_Your objective:_ Copy out, unchanged, the part of the rows that opens with the line containing "The height and width of the screenshot is (717, 1280)." and closes with the line containing "click(1258, 28)".

------ Input records ------

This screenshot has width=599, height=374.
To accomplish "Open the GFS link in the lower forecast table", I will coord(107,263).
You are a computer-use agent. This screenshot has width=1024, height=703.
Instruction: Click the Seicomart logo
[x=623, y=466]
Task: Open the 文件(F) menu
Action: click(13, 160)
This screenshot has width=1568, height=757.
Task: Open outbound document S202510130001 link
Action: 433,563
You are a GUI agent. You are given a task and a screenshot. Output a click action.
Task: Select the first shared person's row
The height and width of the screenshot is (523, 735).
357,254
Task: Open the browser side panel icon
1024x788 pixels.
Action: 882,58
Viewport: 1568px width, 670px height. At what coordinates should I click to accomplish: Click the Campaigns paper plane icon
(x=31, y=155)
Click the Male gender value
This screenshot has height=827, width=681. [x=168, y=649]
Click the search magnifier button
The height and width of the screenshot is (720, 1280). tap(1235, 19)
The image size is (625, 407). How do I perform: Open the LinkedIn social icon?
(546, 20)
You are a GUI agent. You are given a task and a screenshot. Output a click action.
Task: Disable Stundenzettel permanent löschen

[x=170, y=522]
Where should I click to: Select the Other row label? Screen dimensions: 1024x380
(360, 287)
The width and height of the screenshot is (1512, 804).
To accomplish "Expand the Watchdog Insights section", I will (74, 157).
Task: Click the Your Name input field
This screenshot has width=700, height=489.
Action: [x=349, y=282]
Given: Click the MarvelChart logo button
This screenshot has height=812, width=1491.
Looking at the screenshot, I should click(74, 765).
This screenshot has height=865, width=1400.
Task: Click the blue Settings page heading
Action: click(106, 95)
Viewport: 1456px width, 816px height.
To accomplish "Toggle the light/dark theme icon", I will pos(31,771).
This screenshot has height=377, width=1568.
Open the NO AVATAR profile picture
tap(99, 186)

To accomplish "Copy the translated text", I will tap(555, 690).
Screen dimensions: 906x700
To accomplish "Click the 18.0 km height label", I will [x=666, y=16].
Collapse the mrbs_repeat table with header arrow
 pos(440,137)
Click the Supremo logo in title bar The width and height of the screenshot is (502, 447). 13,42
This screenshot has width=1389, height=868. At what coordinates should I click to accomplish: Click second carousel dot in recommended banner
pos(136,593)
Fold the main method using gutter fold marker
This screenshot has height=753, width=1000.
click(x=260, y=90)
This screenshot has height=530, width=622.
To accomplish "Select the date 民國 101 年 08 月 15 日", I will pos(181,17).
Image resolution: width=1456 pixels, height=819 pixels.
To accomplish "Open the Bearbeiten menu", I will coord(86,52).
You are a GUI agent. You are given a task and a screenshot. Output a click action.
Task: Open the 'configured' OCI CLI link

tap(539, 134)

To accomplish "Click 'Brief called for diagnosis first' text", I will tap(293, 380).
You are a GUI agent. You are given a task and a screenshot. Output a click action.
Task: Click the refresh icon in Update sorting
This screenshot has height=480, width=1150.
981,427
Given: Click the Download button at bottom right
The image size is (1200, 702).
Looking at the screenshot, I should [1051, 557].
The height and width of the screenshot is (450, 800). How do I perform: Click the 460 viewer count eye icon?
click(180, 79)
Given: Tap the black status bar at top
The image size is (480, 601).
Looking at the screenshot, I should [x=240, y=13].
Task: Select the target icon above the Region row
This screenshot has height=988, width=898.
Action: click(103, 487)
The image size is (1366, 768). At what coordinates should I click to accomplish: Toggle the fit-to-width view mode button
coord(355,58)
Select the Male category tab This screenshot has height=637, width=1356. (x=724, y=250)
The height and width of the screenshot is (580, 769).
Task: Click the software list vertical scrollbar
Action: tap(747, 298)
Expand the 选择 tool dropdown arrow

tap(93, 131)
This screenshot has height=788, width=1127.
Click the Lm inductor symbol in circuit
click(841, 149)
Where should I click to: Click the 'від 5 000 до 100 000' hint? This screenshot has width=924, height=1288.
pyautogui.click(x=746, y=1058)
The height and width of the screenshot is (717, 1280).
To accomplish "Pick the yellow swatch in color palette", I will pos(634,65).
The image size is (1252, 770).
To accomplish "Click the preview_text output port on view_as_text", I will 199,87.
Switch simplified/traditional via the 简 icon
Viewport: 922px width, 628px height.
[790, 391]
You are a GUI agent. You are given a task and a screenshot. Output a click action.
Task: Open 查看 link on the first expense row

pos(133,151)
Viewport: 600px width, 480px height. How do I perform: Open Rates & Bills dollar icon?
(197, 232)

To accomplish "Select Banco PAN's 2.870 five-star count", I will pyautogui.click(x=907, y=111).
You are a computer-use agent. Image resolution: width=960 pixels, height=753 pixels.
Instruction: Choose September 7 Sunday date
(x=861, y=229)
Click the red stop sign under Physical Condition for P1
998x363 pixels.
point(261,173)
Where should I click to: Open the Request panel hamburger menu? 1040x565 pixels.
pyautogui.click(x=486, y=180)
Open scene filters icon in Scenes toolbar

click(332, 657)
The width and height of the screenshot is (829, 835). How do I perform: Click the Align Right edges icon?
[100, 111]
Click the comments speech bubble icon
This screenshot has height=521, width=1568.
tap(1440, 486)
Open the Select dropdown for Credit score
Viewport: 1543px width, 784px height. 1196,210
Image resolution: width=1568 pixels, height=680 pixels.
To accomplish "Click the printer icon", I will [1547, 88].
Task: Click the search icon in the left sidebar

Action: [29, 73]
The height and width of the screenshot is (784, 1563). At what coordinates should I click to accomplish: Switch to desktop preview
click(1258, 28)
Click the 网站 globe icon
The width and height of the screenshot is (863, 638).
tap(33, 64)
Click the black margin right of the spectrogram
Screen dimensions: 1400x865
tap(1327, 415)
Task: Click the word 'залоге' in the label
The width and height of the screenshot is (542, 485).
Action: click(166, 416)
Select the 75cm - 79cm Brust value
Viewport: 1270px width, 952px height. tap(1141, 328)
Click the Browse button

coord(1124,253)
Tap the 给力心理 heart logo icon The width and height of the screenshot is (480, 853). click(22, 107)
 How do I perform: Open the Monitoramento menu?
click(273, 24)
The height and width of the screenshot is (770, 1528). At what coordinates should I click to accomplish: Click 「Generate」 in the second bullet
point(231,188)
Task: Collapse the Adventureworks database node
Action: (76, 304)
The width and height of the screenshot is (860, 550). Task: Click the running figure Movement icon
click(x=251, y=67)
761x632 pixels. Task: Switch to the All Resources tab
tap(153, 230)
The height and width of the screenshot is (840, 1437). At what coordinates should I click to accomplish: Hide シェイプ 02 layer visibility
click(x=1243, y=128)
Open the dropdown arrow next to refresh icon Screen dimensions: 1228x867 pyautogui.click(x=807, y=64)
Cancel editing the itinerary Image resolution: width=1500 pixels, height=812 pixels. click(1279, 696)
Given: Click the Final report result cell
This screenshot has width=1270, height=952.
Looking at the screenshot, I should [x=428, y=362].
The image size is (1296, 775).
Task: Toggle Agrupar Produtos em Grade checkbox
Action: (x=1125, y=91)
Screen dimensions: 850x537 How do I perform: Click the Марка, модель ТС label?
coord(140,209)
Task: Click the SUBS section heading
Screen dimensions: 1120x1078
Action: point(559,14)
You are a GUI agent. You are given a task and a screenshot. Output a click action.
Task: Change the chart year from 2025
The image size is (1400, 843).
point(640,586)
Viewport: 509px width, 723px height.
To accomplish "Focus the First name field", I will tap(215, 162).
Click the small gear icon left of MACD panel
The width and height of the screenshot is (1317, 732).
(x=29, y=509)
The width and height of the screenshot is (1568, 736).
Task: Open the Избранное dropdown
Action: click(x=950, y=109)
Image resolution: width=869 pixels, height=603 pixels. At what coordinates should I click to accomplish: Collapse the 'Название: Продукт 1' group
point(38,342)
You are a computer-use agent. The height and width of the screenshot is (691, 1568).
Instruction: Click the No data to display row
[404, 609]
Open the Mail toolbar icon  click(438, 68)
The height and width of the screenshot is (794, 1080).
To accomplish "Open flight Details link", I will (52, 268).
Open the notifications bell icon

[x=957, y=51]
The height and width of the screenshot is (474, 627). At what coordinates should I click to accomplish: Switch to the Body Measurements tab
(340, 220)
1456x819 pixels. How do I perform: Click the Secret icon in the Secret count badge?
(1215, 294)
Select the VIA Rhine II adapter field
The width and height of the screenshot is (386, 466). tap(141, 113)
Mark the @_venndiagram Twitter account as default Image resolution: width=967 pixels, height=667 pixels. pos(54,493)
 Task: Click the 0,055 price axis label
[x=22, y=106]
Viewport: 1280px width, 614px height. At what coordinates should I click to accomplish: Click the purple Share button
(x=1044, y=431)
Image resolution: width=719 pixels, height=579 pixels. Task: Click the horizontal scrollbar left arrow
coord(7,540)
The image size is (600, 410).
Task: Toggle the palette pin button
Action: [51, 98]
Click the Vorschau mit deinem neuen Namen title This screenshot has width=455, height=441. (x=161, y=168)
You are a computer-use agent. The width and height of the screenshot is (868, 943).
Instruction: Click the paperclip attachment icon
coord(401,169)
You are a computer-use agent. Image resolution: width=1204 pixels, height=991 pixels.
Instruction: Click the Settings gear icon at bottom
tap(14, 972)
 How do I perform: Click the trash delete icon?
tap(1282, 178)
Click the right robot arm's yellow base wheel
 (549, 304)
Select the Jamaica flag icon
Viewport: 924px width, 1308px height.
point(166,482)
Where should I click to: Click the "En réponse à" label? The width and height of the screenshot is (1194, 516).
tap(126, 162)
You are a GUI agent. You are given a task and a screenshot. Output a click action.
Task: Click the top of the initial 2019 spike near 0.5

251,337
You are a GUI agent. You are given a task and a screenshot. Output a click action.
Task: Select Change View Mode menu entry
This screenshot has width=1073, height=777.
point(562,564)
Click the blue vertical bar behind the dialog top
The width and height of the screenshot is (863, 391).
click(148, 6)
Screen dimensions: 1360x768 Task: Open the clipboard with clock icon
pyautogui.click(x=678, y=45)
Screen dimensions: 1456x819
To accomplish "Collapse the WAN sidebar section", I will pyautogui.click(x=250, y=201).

------

_Answer for the task:_
The height and width of the screenshot is (717, 1280).
To accomplish "Pick the yellow swatch in color palette", I will pos(634,65).
The image size is (1252, 770).
To accomplish "Click the preview_text output port on view_as_text", I will 199,87.
Switch simplified/traditional via the 简 icon
Viewport: 922px width, 628px height.
[790, 391]
You are a GUI agent. You are given a task and a screenshot. Output a click action.
Task: Open 查看 link on the first expense row

pos(133,151)
Viewport: 600px width, 480px height. How do I perform: Open Rates & Bills dollar icon?
(197, 232)

To accomplish "Select Banco PAN's 2.870 five-star count", I will pyautogui.click(x=907, y=111).
You are a computer-use agent. Image resolution: width=960 pixels, height=753 pixels.
Instruction: Choose September 7 Sunday date
(x=861, y=229)
Click the red stop sign under Physical Condition for P1
998x363 pixels.
point(261,173)
Where should I click to: Open the Request panel hamburger menu? 1040x565 pixels.
pyautogui.click(x=486, y=180)
Open scene filters icon in Scenes toolbar

click(332, 657)
The width and height of the screenshot is (829, 835). How do I perform: Click the Align Right edges icon?
[100, 111]
Click the comments speech bubble icon
This screenshot has height=521, width=1568.
tap(1440, 486)
Open the Select dropdown for Credit score
Viewport: 1543px width, 784px height. 1196,210
Image resolution: width=1568 pixels, height=680 pixels.
To accomplish "Click the printer icon", I will [1547, 88].
Task: Click the search icon in the left sidebar

Action: [29, 73]
The height and width of the screenshot is (784, 1563). At what coordinates should I click to accomplish: Switch to desktop preview
click(1258, 28)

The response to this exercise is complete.